Where 192.168.123 is your internal network IP and .networkdomain.com is your Hostname/Domain. You can also switch it to allow from ALL and deny from a list of IPs or Hostnames. Here is a practical example for advanced users:

<Files [/path/filename]>
 [Attributes to apply to file...]
</files>

Limiting Access by User

This part shows the .htaccess/.htpasswd user login system which uses cookies. It is only partly secure because the session does not expire until all open browsers are closed, so do not use it on a site section that needs fool-proof security.

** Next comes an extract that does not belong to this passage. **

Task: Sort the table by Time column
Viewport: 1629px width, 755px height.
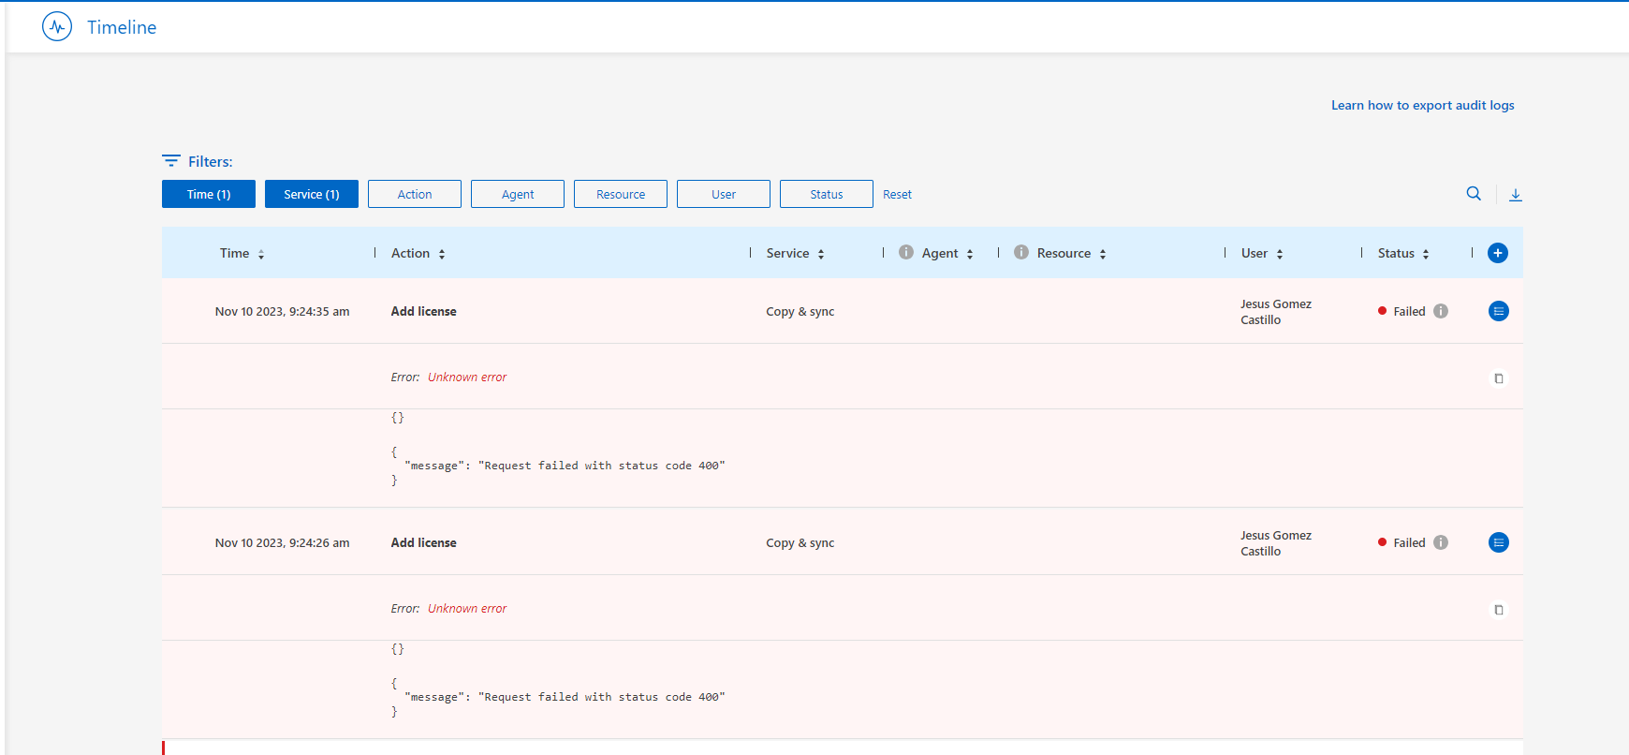Action: [x=261, y=254]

Here is the code:

AuthType Basic
AuthName "Restricted Access"
AuthUserFile /htpasswd/path/to/.htpasswd
Require valid-user

For this example, you place a .htpasswd file in the path (/htpasswd/path/to/). In the .htpasswd file will be:

[user]:[password]

Normally you have to encrypt the password but if you are using The Uniform Server, then you do not need to do that. You can also use this example to protect another directory by using just one .htaccess file:

<Directory /path/to/>
AuthType Basic
AuthName "Restricted Access"
AuthUserFile /htpasswd/path/to/.htpasswd
Require valid-user
</Directory>

If you want to do this for just specific files, then use:

<Files /path/to/file.ext>
AuthType Basic
AuthName "Restricted Access"
AuthUserFile /htpasswd/path/to/.htpasswd
Require valid-user
</Files>

The Require statement is used to list valid users or groups of users. If you just want one .htpasswd file but want multiple protected areas, then you can use:

Require user username1 username2 username3...

Or if you want to use it in groups then you can use:

AuthGroupFile /htgroups/path/to/.htgroups
Require group groupname1 groupname2 groupname3...

And in the .htgroups file would be:

Groupname1: username1 username2 username3 ...
Groupname2: username1 username4 username5 ....

As you can see, a username may be in as many groups as you like while others may be in only one.